Task-agnostic control. This paper builds on the setting of task-agnostic control, where a single agent must be able to reach any reachable goal state in its environment upon command . One way of acquiring this kind of control is to first learn a model of the environment through interaction then use it for planning. However, these approaches face the same intractable autonomous exploration problem that RL does, requiring either environments simple enough to explore fully with random actions or hand-scripted primitives to guide richer behavior. A powerful model-free strategy for task-agnostic control is goal relabeling . This self-supervised technique trains goal conditioned policies to reach any previously visited state upon demand, with many recent examples in RL . However, when combined high dimensional observation spaces like images, relabeling results in policies that must be instructed with goal images at test time—a prohibitively expensive assumption in open world (non-simulator) environments. The present work builds heavily on relabeled imitation, but additionally equips policies with flexible natural language conditioning.

Covering state space. Learning generally requires exposure to diverse training data. While relabeling allows for goal-directed learning from any experience, it cannot account for the diversity of that experience, which comes entirely from the underlying data. In task agnostic control, where agents must be prepared to reach any user-proposed goal state at test time, an effective data collection strategy is one that visits as many states as possible during training . Obtaining this sort of state space coverage autonomously is a long-standing problem motivating work on tractable heuristics , intrinsic motivation , and more recent information-theoretic approaches . Success so far has been limited to restricted environments , as automatic exploration quickly becomes intractable in complex settings like object manipulation, where even knowing which states are valid presents a major challenge . Teleoperated play data sidesteps this exploration problem entirely, using prior human knowledge of object affordances to cover state space. This type of data stands in contrast to conventional teleoperated multitask demonstrations , whose diversity is necessarily constrained by an upfront task definition.

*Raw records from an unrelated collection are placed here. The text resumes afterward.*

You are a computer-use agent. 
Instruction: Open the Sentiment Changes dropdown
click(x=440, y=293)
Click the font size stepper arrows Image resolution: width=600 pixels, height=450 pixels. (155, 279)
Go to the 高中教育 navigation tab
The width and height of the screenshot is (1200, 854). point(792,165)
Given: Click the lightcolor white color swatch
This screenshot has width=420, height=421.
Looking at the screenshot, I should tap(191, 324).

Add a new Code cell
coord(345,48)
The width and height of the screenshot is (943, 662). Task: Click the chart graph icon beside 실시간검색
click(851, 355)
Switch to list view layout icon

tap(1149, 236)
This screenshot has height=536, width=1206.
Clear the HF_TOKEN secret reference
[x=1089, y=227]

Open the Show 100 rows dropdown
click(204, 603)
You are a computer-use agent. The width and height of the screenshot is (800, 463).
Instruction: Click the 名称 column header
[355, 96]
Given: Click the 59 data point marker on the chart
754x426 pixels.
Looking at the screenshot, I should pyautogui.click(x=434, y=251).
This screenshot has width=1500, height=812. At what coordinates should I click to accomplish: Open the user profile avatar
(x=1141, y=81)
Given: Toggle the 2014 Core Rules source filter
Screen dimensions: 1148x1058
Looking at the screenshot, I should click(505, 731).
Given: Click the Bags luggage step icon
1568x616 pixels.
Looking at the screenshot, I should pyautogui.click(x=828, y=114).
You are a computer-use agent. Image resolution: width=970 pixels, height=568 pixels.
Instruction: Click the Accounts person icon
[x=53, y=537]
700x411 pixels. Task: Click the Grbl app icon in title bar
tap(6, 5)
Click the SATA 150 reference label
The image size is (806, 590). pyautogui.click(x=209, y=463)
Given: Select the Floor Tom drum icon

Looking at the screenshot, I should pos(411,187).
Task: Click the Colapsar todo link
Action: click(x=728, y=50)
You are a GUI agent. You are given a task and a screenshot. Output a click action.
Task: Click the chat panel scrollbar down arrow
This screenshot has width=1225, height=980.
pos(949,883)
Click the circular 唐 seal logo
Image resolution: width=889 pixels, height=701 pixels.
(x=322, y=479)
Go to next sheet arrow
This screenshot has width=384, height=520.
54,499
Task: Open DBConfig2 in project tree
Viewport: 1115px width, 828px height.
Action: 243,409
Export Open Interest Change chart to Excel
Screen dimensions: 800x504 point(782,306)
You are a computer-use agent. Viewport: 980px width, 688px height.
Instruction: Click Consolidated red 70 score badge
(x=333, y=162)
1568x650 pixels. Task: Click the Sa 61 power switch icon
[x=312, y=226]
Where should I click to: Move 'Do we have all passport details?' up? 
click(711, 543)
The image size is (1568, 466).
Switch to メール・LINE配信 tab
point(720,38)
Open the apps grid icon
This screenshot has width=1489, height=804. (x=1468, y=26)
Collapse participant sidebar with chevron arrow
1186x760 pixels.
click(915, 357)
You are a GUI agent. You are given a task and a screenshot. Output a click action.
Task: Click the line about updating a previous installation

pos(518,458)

Play data has served as the basis for relabeled IL and relabeled hierarchical RL . Play combined with relabeled IL is a central component of this work.

Multicontext learning. A number of previous methods have focused on generalizing across tasks , or generalizing across goals . We introduce multicontext learning, a framework for generalizing across heterogeneous task and goal descriptions, e.g. goal image and natural language. When one of the training sources is plentiful and the other scarce, multicontext learning can be seen as transfer learning through a shared goal space. Multicontext imitation is a central component of our method, as it reduces the cost of human language supervision to the point where it can be practically applied to learn open-ended instruction following.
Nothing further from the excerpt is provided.